By Mike Dolan
LONDON (Reuters) — Any real economy crunch from the U.S. Federal Reserve's balance sheet rundown may have been softened to date, but the air is rapidly escaping from one of its key cushions.
Whether last week's rhetorical shift by the Fed acknowledges this potential crunch is an open question, but credit and liquidity watchers are calling time on how long 2023's commercial bank reserves at the Fed can remain so stable.
Debate centers on the spaghetti of financial liquidity management related to the Fed's 'quantitative tightening', where it has been gradually offloading its still $7.8 trillion balance sheet hoard of bonds and bills over the past 18 months.
That stash, which more than doubled to a peak of almost $9 trillion last year after the pandemic shock, effectively bought bonds from banks and credited them with commercial bank reserves held at the Fed, against which those banks could then go on and lend on to business and households.
Since mid-2022, QT has been rolling these securities off the Fed's balance sheet at a pace of $95 billion a month.

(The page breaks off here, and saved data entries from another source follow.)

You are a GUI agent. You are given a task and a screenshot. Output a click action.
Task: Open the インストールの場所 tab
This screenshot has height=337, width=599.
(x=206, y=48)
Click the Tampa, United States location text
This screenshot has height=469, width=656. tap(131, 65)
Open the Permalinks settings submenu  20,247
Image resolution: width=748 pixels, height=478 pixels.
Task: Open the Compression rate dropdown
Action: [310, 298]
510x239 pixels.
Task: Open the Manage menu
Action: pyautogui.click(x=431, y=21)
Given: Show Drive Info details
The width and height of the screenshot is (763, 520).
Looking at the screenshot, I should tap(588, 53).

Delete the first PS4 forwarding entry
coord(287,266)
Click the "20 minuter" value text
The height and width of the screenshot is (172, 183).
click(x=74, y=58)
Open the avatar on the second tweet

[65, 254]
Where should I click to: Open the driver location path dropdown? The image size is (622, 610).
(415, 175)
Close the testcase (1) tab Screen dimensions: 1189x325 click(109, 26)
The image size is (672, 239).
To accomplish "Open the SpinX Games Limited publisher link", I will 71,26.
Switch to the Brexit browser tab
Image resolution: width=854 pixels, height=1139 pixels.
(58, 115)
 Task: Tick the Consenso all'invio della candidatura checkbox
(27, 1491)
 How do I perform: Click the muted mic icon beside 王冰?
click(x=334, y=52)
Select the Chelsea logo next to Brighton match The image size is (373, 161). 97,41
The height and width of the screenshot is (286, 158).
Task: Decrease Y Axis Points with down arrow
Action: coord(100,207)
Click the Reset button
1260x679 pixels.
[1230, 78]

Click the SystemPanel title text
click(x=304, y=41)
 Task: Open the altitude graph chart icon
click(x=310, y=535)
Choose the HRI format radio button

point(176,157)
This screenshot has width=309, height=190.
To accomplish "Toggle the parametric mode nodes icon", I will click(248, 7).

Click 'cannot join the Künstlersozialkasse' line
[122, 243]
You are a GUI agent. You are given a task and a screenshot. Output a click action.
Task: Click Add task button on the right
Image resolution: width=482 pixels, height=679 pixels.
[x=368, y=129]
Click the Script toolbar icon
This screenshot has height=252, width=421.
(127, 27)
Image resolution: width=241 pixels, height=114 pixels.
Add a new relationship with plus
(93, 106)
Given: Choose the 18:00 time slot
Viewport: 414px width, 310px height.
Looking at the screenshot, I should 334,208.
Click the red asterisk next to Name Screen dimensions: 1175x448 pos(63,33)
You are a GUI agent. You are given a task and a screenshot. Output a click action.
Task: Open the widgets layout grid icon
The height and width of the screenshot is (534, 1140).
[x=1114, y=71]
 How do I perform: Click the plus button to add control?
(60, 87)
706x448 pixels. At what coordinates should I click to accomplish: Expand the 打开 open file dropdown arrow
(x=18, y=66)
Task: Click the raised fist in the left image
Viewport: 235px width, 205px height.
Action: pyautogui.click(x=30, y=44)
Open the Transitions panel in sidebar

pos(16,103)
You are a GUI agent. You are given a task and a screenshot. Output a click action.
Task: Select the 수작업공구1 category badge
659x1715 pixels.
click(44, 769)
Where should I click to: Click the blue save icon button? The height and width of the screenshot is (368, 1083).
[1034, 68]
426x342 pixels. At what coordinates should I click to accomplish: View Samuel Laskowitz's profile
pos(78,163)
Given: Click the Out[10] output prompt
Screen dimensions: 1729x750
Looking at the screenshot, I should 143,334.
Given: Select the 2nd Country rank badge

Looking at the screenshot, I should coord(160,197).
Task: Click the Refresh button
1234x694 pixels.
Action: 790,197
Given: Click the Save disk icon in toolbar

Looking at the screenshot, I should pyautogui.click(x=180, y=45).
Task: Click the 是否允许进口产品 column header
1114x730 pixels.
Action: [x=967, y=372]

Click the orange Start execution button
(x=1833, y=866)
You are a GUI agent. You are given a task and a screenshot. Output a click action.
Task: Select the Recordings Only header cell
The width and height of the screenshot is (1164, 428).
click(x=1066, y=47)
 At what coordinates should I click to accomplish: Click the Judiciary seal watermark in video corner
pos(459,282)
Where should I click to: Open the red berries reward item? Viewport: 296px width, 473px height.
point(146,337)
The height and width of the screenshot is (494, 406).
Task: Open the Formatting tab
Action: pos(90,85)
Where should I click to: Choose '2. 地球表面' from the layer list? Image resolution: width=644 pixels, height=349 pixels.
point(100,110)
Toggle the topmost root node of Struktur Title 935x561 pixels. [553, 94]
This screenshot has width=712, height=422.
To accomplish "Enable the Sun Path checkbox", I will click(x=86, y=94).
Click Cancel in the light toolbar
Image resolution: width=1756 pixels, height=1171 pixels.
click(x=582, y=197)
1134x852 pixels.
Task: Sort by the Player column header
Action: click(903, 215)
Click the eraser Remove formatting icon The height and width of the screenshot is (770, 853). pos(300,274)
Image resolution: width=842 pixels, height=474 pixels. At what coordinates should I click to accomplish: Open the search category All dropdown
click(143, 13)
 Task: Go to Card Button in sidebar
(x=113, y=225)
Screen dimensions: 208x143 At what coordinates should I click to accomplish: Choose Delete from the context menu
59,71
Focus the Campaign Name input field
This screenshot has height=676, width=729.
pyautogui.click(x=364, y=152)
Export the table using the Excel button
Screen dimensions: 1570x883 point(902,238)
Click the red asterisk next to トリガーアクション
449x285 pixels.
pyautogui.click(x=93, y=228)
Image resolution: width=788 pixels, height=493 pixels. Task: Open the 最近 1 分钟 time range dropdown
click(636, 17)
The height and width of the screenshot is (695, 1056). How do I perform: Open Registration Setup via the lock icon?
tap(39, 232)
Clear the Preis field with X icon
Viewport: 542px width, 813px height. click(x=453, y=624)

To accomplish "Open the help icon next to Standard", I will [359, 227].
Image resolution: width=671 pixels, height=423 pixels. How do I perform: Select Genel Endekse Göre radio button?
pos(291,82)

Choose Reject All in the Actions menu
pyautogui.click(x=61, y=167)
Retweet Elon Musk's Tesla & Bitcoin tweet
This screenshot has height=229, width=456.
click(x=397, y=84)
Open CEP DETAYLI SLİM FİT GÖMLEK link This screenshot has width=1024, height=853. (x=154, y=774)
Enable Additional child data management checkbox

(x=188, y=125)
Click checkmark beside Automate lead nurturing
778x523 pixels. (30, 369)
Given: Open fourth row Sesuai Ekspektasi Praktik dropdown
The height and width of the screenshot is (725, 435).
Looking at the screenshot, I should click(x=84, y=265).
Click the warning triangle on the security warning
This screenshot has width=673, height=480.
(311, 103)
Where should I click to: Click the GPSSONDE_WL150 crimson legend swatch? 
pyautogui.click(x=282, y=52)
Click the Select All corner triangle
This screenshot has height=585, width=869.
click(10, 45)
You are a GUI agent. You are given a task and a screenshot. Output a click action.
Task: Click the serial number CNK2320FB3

But the Fed has also been soaking up what Atlanta Fed boss Raphael Bostic once described as «pure excess liquidity», via its daily reverse securities repurchase facility (RRP) — which at its peak in January hit £2.4 trillion.
Attractive as a parking lot for money market funds and banks as the Fed hiked the returns on these 'reverse repos' in line with its policy rates, the money tucked away there is now exiting at breakneck pace — scrambling to lock into a flood of new longer maturity bills and bonds before Fed rates fall.
Daily reverse repo totals have now dropped by about $1.6 trillion to just $768 billion last week.